In a nice piece of symmetry Kathleen MacMahon’s novel, So This Is How It Ends, recently signed by Little Brown (UK) and Grand Central (US),  will be published in 2012, the centenary of the birth of Mary Lavin, the author’s grandmother.

‘My memory of  grandmother as a writer,’ Kathleen MacMahon said, ‘is of her in bed with a wooden tray writing, with endless pots of tea. That must have lodged in my brain at some point as being quite a nice job.’

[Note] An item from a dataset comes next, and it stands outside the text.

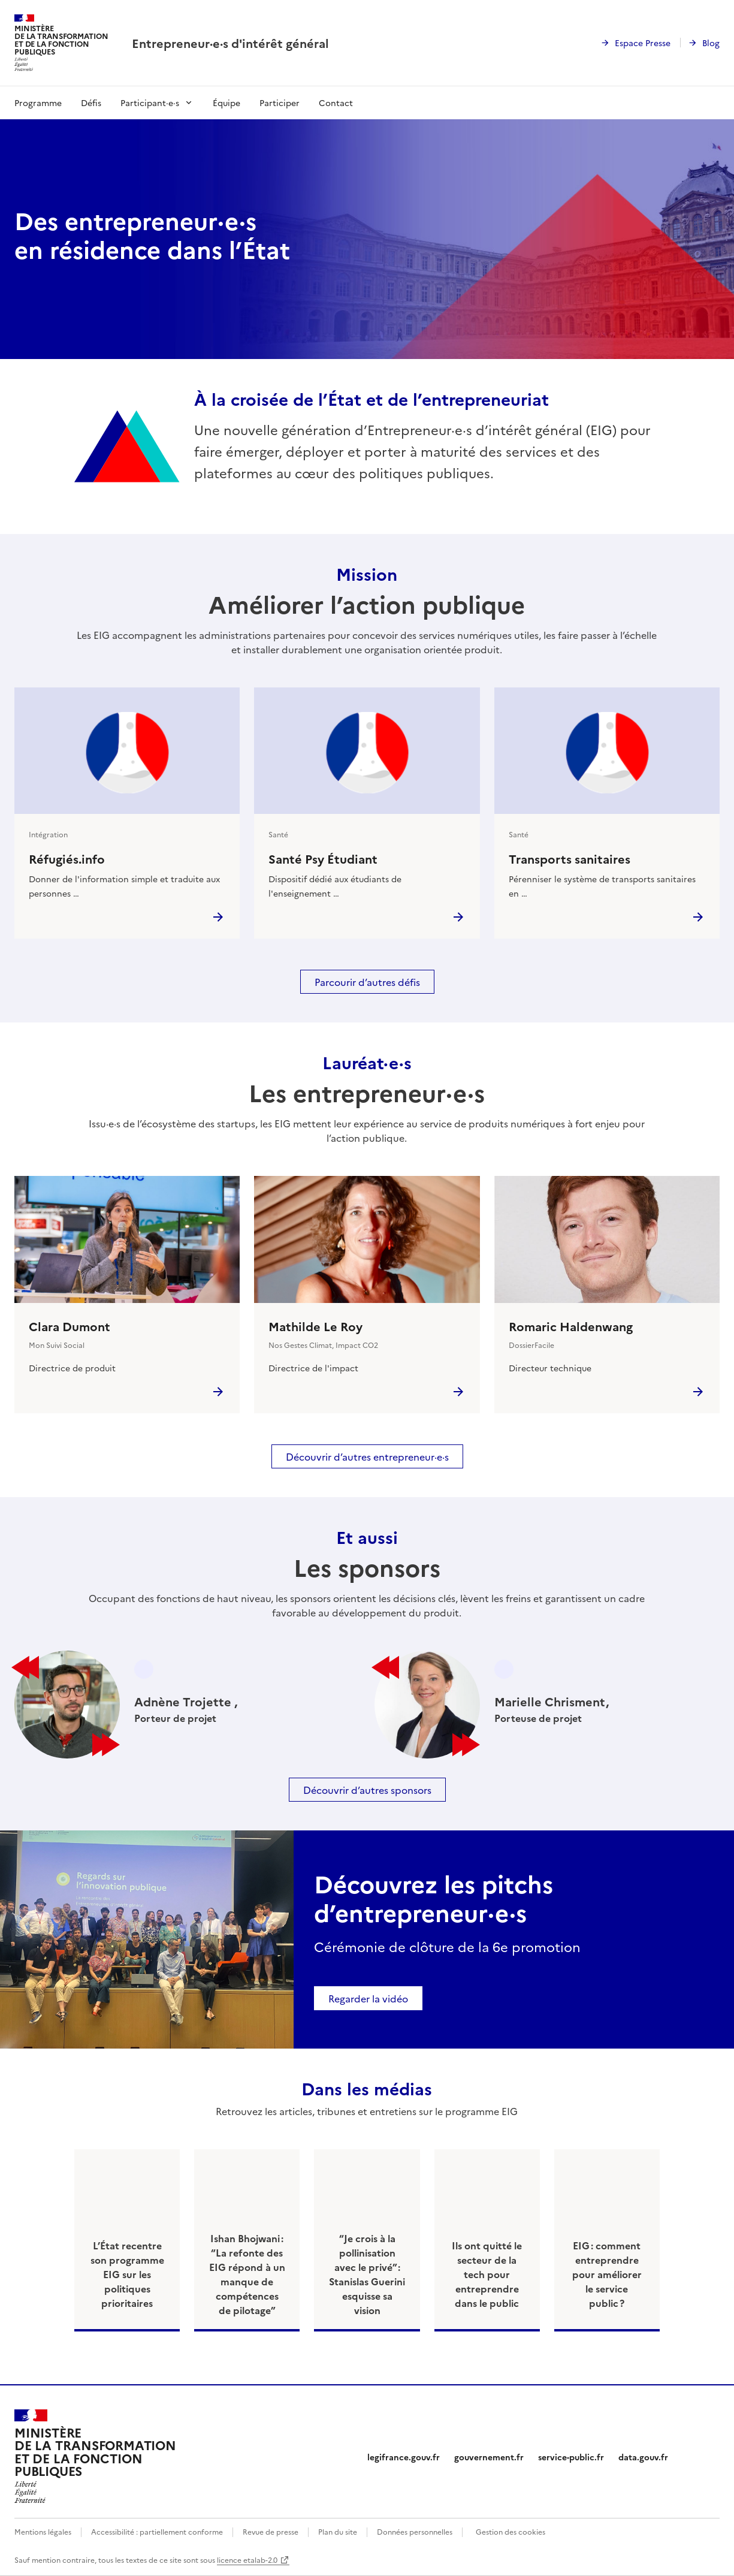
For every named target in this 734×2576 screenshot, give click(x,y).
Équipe (226, 102)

So This Is How It Ends is a love story about a man who crosses the Atlantic to Ireland, as the Celtic Tiger collapses, and falls in love with a distant cousin. It is 90 years since the nine-year old Mary Lavin left the place of her birth in East Walpole, outside Boston,  and sailed the Atlantic to Ireland on the SS Winefriedian with her mother. Mary Lavin’s transition from America to Athenry, her mother’s birth-place, is wonderfully captured in her short story ‘Lemonade’.

I visited East Walpole last summer, travelling along Boston’s Washington Street that seemed to go on forever. I walked in the Francis William Bird Park, where Mary Lavin played as a child when her father was employed on the Bird estate.

Mary Lavin would, I imagine, have been thrilled by the writing success of her grand-daughter. The publication of So This Is How It Ends will be an appropriate event to mark the centenary of Kathleen MacMahon’s grandmother’s birth.